### Исходный текст
===
Генетическое разнообразие спасло урожай, но генофонд пшеницы сузился: в подавляющем большинстве в мире выращиваются мягкая пшеница (Triticum aestivum) – ее разновидности составляют более 90 % от мировых посевов данной культуры; остальные сорта представлены твердой пшеницей (T. turgidum ssp. durum). Многие из них зависят от защиты, которую дает ген Sr31.
В 1998 году в Восточной Африке появился высоковирулентный штамм стеблевой ржавчины пшеницы, получивший название Ug99. Грибок смог преодолеть устойчивость, вызываемую Sr31, и вероятность возникновения новой пандемии очень обеспокоила ученых и фермеров. Когда Ug99 только появился, Борлоуг задумался, не могли ли прошлые успехи способствовать надвигающейся катастрофе. Он сравнил эпидемию ржавчины с лесным пожаром, которому нужны топливо, то есть «легковоспламеняющийся материал, который будет распространен повсеместно», благоприятные климатические условия, обработка семян, ветер и наша «самонадеянность». Первого было предостаточно – восприимчивым сортом пшеницы уже были засеяны сотни миллионов гектаров21. В ответ на вспышку заболевания Борлоуг помог создать Глобальную инициативу по борьбе с ржавчиной, которая теперь носит его имя и объединяет тысячи ученых и фермеров, занимающихся выращиванием пшеницы, из сотен учреждений. Их общая цель – обеспечить безопасность одной из важнейших мировых сельскохозяйственных культур.
Вопреки опасениям, Ug99 пока не охватил весь мир, и это хорошая новость. Но фитопатолог Сара Гурр, изучающая продовольственную безопасность, подчеркивает, что данный штамм стал сенсацией отчасти потому, что он невероятно вирулентен, а многие мировые сорта пшеницы оказались к нему восприимчивы. При этом существует множество других разновидностей ржавчины. Например, в 2000-х годах появился штамм, который уничтожил посевы на Сицилии, в Западной Сибири, Дании, Швеции и Великобритании. Меняющийся климат также вносит свою лепту: окатывая поля жаром, он приводит к тому, что некоторые сорта пшеницы становятся более восприимчивыми к болезням, и чаще это происходит именно в Европе. «Иммунитет растений к болезням меняется, а грибки приспосабливаются к более высокой температуре, – говорит Гурр. – Нам нужно как можно внимательнее изучить это явление и надеяться, что где-то в генетической истории пшеницы отыщется подходящий для этого ген»22.
===
### Данные упражнения
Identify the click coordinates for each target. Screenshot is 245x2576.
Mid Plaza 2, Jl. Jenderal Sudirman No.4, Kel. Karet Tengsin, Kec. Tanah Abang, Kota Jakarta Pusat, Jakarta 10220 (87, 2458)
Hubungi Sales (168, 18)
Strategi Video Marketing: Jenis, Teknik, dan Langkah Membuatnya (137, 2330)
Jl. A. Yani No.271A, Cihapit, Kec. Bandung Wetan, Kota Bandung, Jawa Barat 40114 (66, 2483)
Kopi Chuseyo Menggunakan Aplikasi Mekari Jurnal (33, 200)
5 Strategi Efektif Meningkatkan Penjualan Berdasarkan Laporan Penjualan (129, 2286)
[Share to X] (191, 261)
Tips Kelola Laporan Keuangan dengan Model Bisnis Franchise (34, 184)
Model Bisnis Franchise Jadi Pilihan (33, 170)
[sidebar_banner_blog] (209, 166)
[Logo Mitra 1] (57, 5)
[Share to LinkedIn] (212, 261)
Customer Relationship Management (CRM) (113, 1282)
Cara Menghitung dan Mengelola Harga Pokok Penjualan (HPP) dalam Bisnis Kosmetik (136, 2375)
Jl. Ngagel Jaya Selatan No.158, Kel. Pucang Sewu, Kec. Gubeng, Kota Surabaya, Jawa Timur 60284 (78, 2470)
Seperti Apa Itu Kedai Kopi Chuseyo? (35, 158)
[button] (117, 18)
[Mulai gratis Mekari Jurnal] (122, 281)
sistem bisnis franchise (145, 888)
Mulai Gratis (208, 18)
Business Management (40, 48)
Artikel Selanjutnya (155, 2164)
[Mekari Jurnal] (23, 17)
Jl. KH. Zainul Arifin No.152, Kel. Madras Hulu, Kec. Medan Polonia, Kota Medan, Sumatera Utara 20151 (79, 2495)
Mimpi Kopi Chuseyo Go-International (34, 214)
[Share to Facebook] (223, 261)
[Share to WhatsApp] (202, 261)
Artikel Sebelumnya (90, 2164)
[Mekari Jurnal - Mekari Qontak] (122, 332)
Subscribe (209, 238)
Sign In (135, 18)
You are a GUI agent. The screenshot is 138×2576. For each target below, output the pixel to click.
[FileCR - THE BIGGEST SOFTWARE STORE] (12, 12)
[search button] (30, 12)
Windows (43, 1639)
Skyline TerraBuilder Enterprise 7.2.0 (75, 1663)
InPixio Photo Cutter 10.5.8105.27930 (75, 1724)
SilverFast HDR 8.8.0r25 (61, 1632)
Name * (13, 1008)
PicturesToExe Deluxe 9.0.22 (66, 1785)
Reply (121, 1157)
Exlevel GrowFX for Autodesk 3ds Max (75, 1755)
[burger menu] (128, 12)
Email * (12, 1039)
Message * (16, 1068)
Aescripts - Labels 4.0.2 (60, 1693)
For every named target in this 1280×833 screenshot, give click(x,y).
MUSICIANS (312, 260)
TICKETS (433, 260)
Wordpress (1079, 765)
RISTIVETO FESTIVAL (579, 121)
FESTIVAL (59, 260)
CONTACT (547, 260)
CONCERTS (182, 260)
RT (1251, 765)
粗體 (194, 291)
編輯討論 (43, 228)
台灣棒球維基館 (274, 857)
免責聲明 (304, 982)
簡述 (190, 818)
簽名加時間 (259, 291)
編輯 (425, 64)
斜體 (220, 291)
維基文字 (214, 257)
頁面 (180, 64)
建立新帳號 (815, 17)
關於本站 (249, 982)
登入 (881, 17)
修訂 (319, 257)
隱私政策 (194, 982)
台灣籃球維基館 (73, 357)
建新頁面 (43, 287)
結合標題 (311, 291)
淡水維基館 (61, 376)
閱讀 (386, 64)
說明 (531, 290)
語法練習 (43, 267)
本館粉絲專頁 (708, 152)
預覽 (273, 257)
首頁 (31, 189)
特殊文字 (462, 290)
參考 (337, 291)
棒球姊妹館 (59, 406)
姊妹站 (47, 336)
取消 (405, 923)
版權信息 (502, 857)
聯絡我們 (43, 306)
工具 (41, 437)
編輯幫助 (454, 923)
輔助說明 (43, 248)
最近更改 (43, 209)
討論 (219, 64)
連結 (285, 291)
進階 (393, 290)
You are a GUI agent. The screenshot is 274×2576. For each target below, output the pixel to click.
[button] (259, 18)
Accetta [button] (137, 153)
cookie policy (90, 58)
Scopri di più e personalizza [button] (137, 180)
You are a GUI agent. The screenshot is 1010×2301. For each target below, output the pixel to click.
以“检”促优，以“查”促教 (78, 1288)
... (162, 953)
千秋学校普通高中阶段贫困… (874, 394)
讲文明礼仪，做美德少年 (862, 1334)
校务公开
===
### Задания
1. Ответьте на вопросы по тексту о стеблевой ржавчине пшеницы:
(а) Какую долю мировых посевов пшеницы составляют разновидности мягкой пшеницы?
(б) В каком году и в каком регионе появился штамм Ug99?
(в) Где уничтожил посевы штамм ржавчины, появившийся в 2000-х годах?
2. Напишите продолжение текста о стеблевой ржавчине пшеницы, начиная сразу после его последнего предложения.
Листинг для выполнения заданий не нужен.

### Ответы
1.
(а) Более 90 %.
(б) В 1998 году, в Восточной Африке.
(в) На Сицилии, в Западной Сибири, Дании, Швеции и Великобритании.

2.
С момента появления Ug99 и других штаммов ржавчины селекционеры пшеницы начали обращаться в генные банки, чтобы найти гены устойчивости у диких родственников пшеницы23. И им это удалось, но процесс селекции, как и в случае с другими культурами, идет относительно медленно. «Каждый раз, когда вы выводите новый ген в пшенице или картофеле, требуются годы для опытных испытаний, чтобы оценить его полезность»24, – говорит Гурр. Селекционеры пшеницы находятся на генетической беговой дорожке, пытаясь обогнать стеблевую ржавчину, но грибок развивается чрезвычайно быстро. Они полагаются на отдельные доминантные гены устойчивости в геномах растений, но в итоге, по словам Гурр, можно получить «либо стопроцентную защиту, либо полную катастрофу». А еще количество грибковых спор при этом невероятно велико. «Если бы мы смогли увидеть их невооруженным глазом, то в небе над каждым гектаром в вегетационный период нашли бы десять в степени одиннадцати спор. Это сто миллиардов. И все, что под ними, – это рай, полный пищи». Зная, насколько быстро грибок способен эволюционировать, можно сказать, что шансы у нашей нынешней тактики селекции невелики.